According to the text on Wyoming phone scams, what does a scammer running a government grant scam ask the target to pay?

> Text block
★ ★ ★ ★ ★

What Are Wyoming Phone Scams?
Wyoming phone scams involve the perpetration of fraudulent activities over the phone. Over time, fraudsters have used the telephone as a scamming instrument to contact unsuspecting persons and attempt to deceive, defraud, and harass them. Phone scammers mostly take up the identities of reputable entities that the targets are familiar with, such as government agencies and legitimate businesses, using phone technology to facilitate their fraudulent schemes. These fraudulent schemes mostly involve stealing money, valuables, or personal financial information that will be used to swindle or implicate the target. Phone scammers communicate with their targets through live calls, pre-recorded robocalls, emails, and text messages. Phone lookup services on mobile applications or websites help subscribers determine a call’s source.
Victims of phone scams or persons who suspect that phone scammers have targeted them can report to the Wyoming Attorney General’s Office online by filing complaints. Victims can also download the consumer complaint form, complete it, and mail it alongside other supporting documents to the:
Office of the Attorney General
Consumer Protection Unit
2320 Capitol Avenue
Cheyenne, WY 82002
Some common phone scams in Wyoming include:
- Government grant scams: This involves a scammer contacting a target informing them about an opportunity to get free money in the form of a government grant. The scammer then requests an upfront fee before the target can obtain the “free government grant.” Note that the government does not contact individuals to award grants that the individual did not apply for. Also, federal grants are usually awarded to specific programs or research projects, not to individuals.
- Charity scams - This involves scammers impersonating reputable charity organizations to deceive people into making donations for a supposed “good cause.”
- Tech support scams: Here, scammers try to gain access to individuals’ PCs or mobile phones by pretending to be reputable computer technicians or employees of legitimate tech companies such as Apple.
- Telemarketing scams: Scammers sometimes claim to be legitimate telemarketers and try to persuade the call recipient to buy a particular item at a ridiculously cheap price. However, the products may be fake or even non-existent.
- Arrest (threaten) scams - Here, the caller claims to be a local law enforcement agent and threatens to arrest the recipient if they do not pay a specified amount of money.
- Business opportunity and investment scams - Here, fraudsters contact individuals, informing them of bogus or non-existent investment and business opportunities that are supposedly lucrative and have no financial risk. Most times, these fraudsters make the targets believe that the offers are only available for only a short period and need an immediate response.

★ ★ ★ ★ ★

Stored data entries:
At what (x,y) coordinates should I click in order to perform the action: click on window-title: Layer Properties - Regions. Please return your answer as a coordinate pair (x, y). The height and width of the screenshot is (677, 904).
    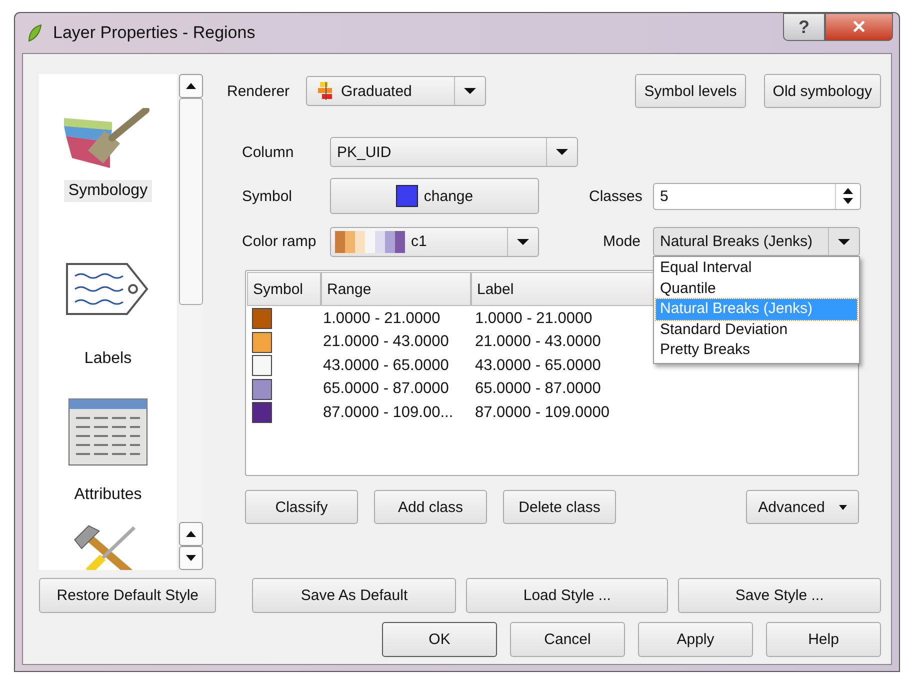
    Looking at the image, I should click on (154, 33).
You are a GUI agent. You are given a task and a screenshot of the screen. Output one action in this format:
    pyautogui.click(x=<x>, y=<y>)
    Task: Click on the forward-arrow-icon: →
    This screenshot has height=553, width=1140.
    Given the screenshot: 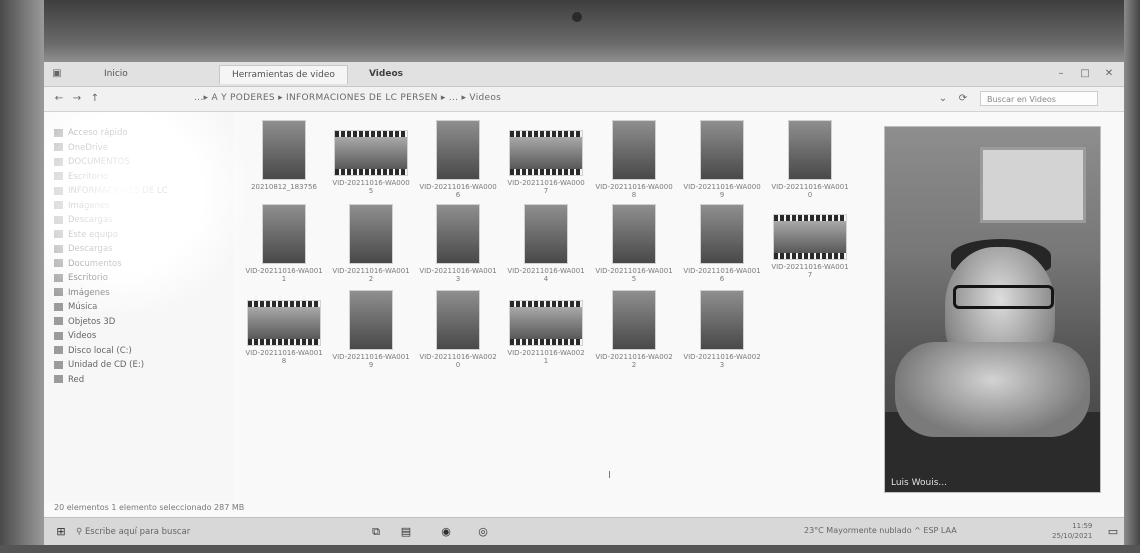 What is the action you would take?
    pyautogui.click(x=77, y=99)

★ ★ ★ ★ ★

> Result of the exercise
An upfront fee before the target can obtain the "free government grant."